Data to use at Statistics PhD seminar 23/9, 2022.
Clone the directory by doing a git clone. Otherwise I can also share it on teams, but I figured we'll try GitHub!
The data is stored in dbs/fantasy_df.csv, but you can use the script PhD_seminar.R to explore the data.
I pose three different problems that you can work on, but you are free to do whatever you like, as long as you gain insights from the data.
Note fantasyPoints are calculated using
mutate(fantasyPoints = case_when(
position == "G" ~ (2 * wins - 0.8 * goalsAgainst + 0.15 * saves + 3 * shutouts),
T ~ (2 * assists + 3 * goals + plusMinus * 0.3 + 1 * shortHandedPoints + 0.2 * shots + 0.2 * hits + 0.3 * blocked))
)
Predict fantasyPoints by using historic data. Try to predict next seasons fantasy score based on previous seasons.
Find a way to compare different positions (G, D, W, C) in a fair way. When is a defensmen worth more than a forward, despite the defenseman scoring less in total?
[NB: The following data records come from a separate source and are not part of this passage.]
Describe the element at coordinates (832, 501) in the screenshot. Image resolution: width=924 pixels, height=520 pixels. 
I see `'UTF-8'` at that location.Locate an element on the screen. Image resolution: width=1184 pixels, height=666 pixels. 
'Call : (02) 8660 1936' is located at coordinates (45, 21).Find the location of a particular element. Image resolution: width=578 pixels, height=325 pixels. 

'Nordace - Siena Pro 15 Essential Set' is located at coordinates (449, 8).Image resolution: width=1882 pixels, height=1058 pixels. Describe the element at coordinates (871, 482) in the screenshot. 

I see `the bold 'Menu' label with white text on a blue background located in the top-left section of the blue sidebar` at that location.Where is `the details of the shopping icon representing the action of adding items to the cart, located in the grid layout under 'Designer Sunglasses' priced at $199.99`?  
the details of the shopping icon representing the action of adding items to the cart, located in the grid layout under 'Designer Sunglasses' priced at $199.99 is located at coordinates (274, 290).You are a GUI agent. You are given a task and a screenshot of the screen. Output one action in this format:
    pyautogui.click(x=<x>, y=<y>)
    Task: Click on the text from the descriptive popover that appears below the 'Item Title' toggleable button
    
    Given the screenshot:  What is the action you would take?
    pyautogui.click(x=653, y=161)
Cluster players based on their stats. Try to get players with similar characteristics in groups liek "goalscorers" that only score goals and little else, or "hitters" which deliver a lot of hits. The clustering can then be used for prediction(?).
I will brief you before we start.
The data consists of a dataframe with 5653 observations of 50 variables. Each observation is a season that a currently active NHL player has played in the NHL. Some of the variables include information like name, position, and team, while most of the variable contain statistics from the sesaons. Some variables only apply to goalkeepers, see the PhD_seminar.R script.
Below is a description of the variables containing information.
Variable | Meaning |
---|---|
id | PLayer identification |
season | The year the season started |
fullName | The players name, may not be unique. Use id |
position | The players position. May take values "G", "D", "W", "C" |
team | Players team that they finished the season with. |
league | Redundant, always NHL in the fantasy DB |